During the investigation, the project team met with victims from all over the world whose phone numbers appeared in the data. The forensic analyses of their phones – conducted by Amnesty International’s Security Lab and peer-reviewed by the Canadian organization Citizen Lab – was able to confirm an infection or attempted infection with NSO Group’s spyware in 85 per cent of cases, or 37 in total.

The clients of NSO range from autocratic (Bahrain, Morocco and Saudi Arabia) to democratic (India and Mexico) and span the entire world, from Hungary and Azerbaijan in Europe to Togo and Rwanda in Africa.

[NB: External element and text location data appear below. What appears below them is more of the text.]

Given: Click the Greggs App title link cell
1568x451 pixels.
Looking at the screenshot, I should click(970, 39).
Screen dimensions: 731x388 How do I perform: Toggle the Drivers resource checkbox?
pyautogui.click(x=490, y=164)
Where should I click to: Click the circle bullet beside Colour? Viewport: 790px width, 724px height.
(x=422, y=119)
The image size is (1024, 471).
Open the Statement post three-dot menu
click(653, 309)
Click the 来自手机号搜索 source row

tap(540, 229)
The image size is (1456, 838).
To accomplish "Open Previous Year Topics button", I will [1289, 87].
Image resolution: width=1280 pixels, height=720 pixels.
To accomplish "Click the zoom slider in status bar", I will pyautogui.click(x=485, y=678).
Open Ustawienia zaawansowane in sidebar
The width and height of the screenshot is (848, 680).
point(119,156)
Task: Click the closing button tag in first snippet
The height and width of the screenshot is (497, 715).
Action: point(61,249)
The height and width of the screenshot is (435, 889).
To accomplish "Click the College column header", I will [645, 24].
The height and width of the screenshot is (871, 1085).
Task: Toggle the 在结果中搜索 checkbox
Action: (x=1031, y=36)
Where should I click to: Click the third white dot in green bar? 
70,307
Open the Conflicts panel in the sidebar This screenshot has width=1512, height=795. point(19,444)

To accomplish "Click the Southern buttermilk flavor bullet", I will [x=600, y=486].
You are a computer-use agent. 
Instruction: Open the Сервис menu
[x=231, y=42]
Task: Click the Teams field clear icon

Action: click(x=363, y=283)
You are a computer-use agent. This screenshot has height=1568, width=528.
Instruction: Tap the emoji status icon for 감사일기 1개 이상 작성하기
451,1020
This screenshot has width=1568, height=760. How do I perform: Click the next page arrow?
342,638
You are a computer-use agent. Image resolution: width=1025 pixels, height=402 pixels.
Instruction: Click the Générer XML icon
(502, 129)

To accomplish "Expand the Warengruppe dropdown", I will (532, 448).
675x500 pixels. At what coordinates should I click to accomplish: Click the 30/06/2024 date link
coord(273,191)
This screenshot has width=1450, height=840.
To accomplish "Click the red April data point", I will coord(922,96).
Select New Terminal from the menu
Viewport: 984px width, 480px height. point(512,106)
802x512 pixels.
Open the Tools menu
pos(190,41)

In Togo, two critical journalists, Carlos Ketohuo, publisher and editor of the newspaper L’Indépendant Express and publisher, editor of the investigative newspaper L’Alternative, Ferdinand Ayite have been targeted. The two have been persecuted persistently by the Togolese government. Ketohuo was arrested and detained in January 2021. But he escaped and fled the country. His newspaper has been banned. Ayite and his newspaper were put on trial for defamation and found guilty in November 2020 and fined a total CFA4 million. His newspaper has also been suspended multiple times.

While the governments justify the acquisition of the Pegasus software to fight terrorism, in actual fact they use it on innocent citizens like journalists and human rights defenders serving the bigger public interest.

Ghana is a customer of NSO

Ghana is a customer of the NSO Group. The country purchased the Pegasus machine in 2016 with the same justification – to fight terrorism. However, by some unexplained circumstances, the country didn’t get the software. It is therefore unclear if the country even tested the software, and if it did, on who.

The purchase of the Pegasus machine became a subject of a court case soon after there was change in government after the 2016 elections. Some officials of the National Communications Authority and National Security who were involved in the deal – in which they made a payment of $4 million to NSO were found guilty and sentenced to various jail terms.

It is still unclear what has become of the Pegasus machine in the country.

Ghana has another Israel produced hacking tech

In 2019, the UK and US governments and Interpol jointly procured and delivered to the Ghana government, another Israeli tech company’s product used for hacking.

According to the Committee to Protect Journalists (CPJ) Ghanaian security officials have confirmed to it that the US and UK governments, as well as Interpol, did provide Ghana’s security forces with digital investigations training and technology. Maame Yaa Tiwaa Addo-Danquah, a senior Ghana Police official told CPJ that tools made by the Israel-based Cellebrite corporation – whose website says their technology can break locks and encryption – and two US-based companies, IBM and Digital Intelligence have been provided to the country.

The CPJ has documented the use of Cellebrite’s Universal Forensic Extraction Device (UFED) by Nigerian security forces, as well as how the military targeted journalists’ phones and computers with a “forensic search” trying to reveal their sources.